第61話

 


私の前に現れたのはあれほど探していたエドワード様だった。


どうやらエドワード様はレイチェルの側にいたようだ。


世間では、エドワード様とレイチェルは婚約破棄をした間柄とされている。


だけれども、エドワード様はこうやってレイチェルのところにお忍びで来るくらいにはまだレイチェルのことを慕っていてくれているようだ。


「・・・レイ、どうしてここに?」


「エドワード様にお会いしたくて、手にして来てしまいましたわ。」


抜け出したのは本当だけれども、エドワード様に会いたくてというのは嘘。


まあ、エドワード様にはお会いしたかったけれども、今回はあくまでレイチェルの身体を確かめるために抜け出してきたのだ。

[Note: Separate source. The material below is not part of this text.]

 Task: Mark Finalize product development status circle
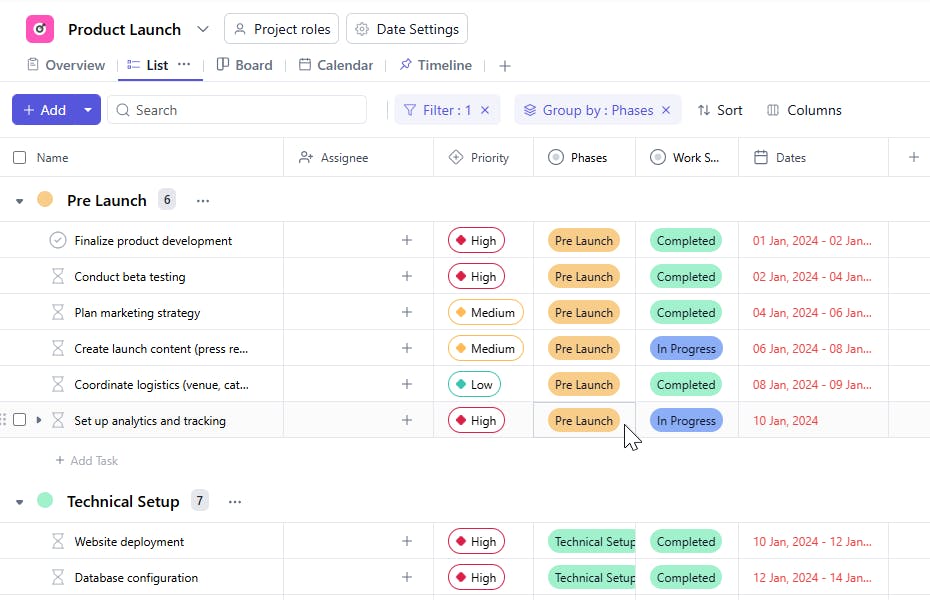(58, 241)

「侍女に聞いても、マコト様に聞いてもエドワード様の居場所を教えてくれないんですもの。それに、どこに行ったのかも教えてくれなくて、心配で心配で・・・。そうしたらいつの間にか転移の魔法を使用してしまっていたようです。ここは、どこなんでしょうか。」


あえて何も知らないふりをして、あくまで偶然この場所に来たということにしてエドワード様に話を振る。


あくまでも自然に。


エドワード様は私とレイチェルの身体の間に滑り込み、私からレイチェルを守るような体制をとる。


「ここは・・・隣国の田舎の村だ。」


「そうですか。そんな遠いところにいらしたのですね。」


エドワード様の表情は硬い。


どうやら私のことを警戒しているようだ。


「今すぐ転移で皇太子宮に帰ればここに来たことは目を瞑る。」


「・・・勝手に来てしまったのは謝ります。ですが、転移の魔法の使い方がいまいち良くわからないんです。一度目に転移したときには、エドワード様が死んでしまうと思って安全な場所へと無意識に魔法を使っていたようですし、今もエドワード様が心配で心配で仕方なくてエドワード様のお姿を思い浮かべたらいつの間にか転移しておりました。ゆえに、皇太子宮に戻れと言われましても転移が成功するかどうか・・・。あの、善処はいたします。」


「・・・。」


転移が成功するかしないかわからない。


そう告げればエドワード様は沈黙してしまった。


なにやら考えこんでいるようだ。


「・・・このような時間に女性を一人放り出すことはできない。仕方ない。明日、供に皇太子宮に帰ろう。」


「恐れ入ります。」


エドワード様の寛大なお言葉にお礼を言う。


最悪外に放り出されるかとも覚悟したが、そうではないようで安心した。


「誰っ!?」


ホッとしたのもつかの間。誰かが来たようだ。